Similarly, the pursuit and advocacy of peace does not imply that we should all be pacifists. Aggressors must be dealt with and the use of self-defense is vital to preserve peace in communities. It is misguided to relinquish any use of violence in all circumstances. Ayn Rand said that “All the reasons which make the initiation of physical force an evil, make the retaliatory use of physical force a moral imperative.” I will fight to defend the weak who are being aggressed against, in the greater context of making peace.
Peace requires thinking and questioning deep rooted assumptions
Many cultures agree that peace is born out of enlightenment or ‘higher’ consciousness. Many feel that if we become more conscious the world will be necessarily be more peaceful. But they do not ask ‘what does it mean to become more conscious?’ and ‘how do we achieve it?’ What action leads to increased awareness, greater knowledge and increased wisdom? The answer is, by a process of thinking. The first cause is wanting to know – taking the red pill.
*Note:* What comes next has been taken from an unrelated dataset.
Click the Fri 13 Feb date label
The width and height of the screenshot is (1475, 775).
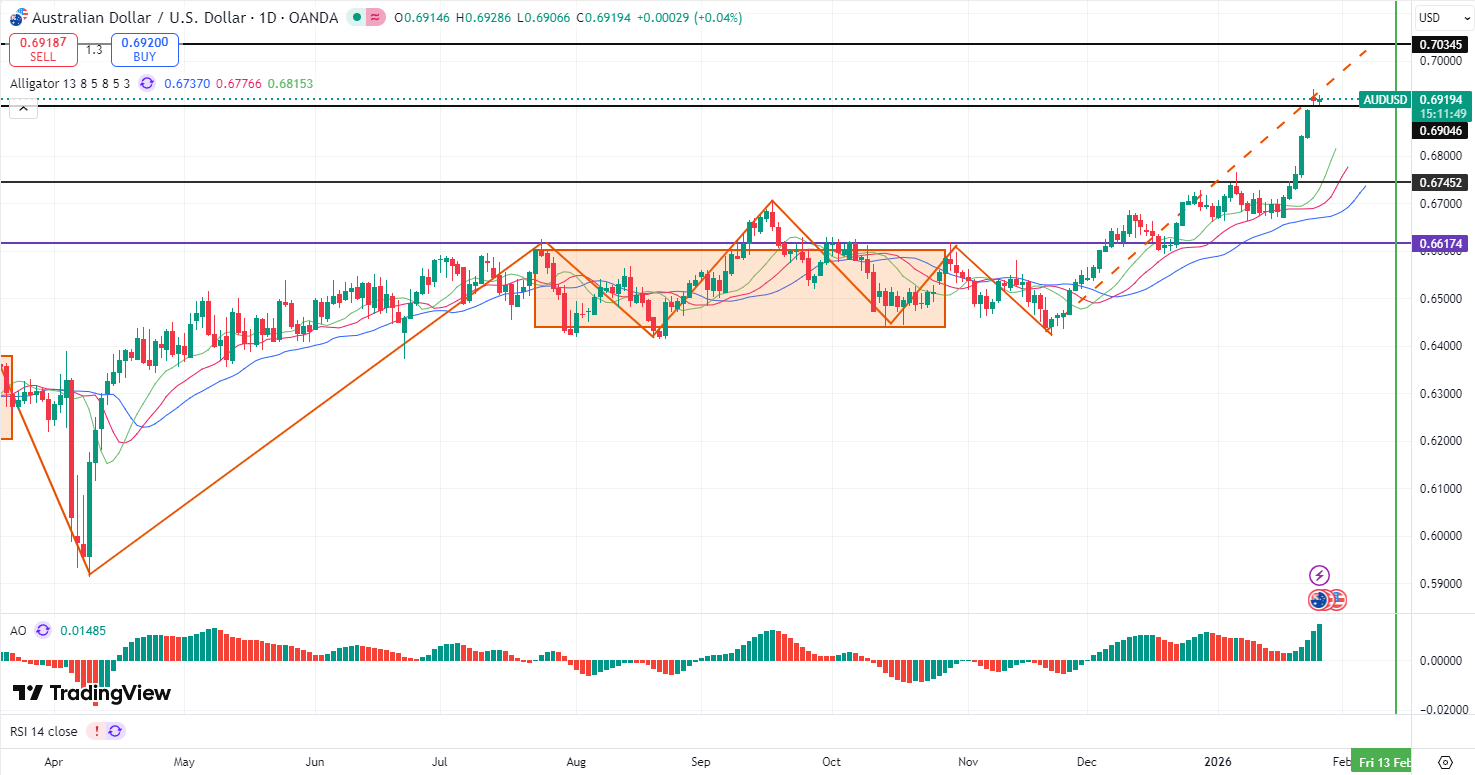[1383, 762]
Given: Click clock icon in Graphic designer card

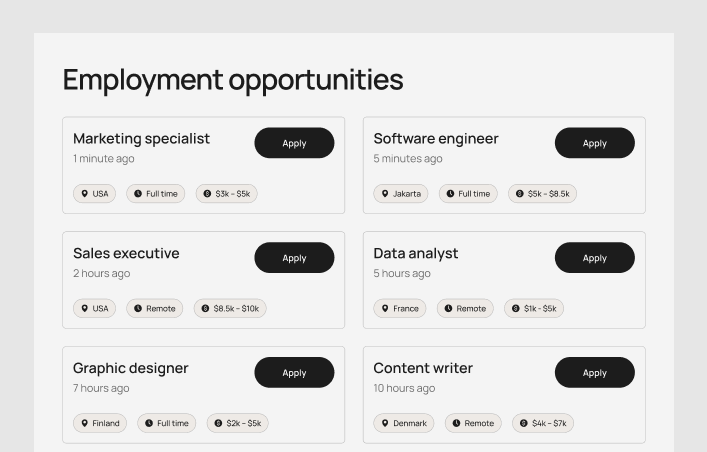Looking at the screenshot, I should pyautogui.click(x=149, y=424).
Our uniquely human form of conscious is characterised by a conceptual awareness. This is what distinguishes us from the animals and the apes – our faculty of reason and our ability to conceptualise. But what does this mean? This means the ability to see patterns in reality and to group things with similar attributes and common characteristics into concepts. Instead of describing every four legged animal with fur that barks and has sharp teeth, we can lump all of those things into the concept, dog. We use concepts all the time, they are not some stuffy intellectual irrelevance. We begin to zoom out to that 30,000 ft view when we begin to see patterns within concepts, and patterns within the patterns etc. This is how we increase awareness. This is the only way to understand more and gain more knowledge. This is the only way to enlightenment, or to higher consciousness.
Increasing our conceptual awareness requires proactive thinking, self-initiated mental activity of asking questions and wanting to know the answers. This is the way to enlightenment and to peace.
The Matrix discourages thinking and at the same time encourages feeling. yet feelings are not tools of cognition and they give us no accurate information about reality. As men give up on thinking they rely more and more on their feelings and a spiral of descent is established in the opposite direction of enlightenment. The end game is a battle for supremacy among irrational whims. And this necessitate the use of force.
The only way out of the Matrix is by a process of rational thought – simple but not easy.
Reason is the road to peace
We desperately need a whole new culture – one in which we can thrive in peace. This new culture must be rooted in reason. Everything else springs from this rather wide concept. It is rational for us to educate ourselves and want to know, it is rational to look after the environment, it is rational to know how to be healthy, it is rational to not pollute, it is rational to not coerce fellow men, it is rational to respect individual rights, it is rational to think and to identify reality accurately, it is rational to live peacefully.
It is often said that we need to ‘reconnect with nature’ in order to find peace. This is true. Awareness of our place in nature is a logical part of rational living and shouldn’t really need to be listed as a specific primary requirement because it flows from the broader concept of being rational.
I hope you are inspired by this post and I wish you a more enlightened and peaceful 2018 as together we seek to educate ourselves to improve our own lives, the lives of those we love, and build a peaceful world.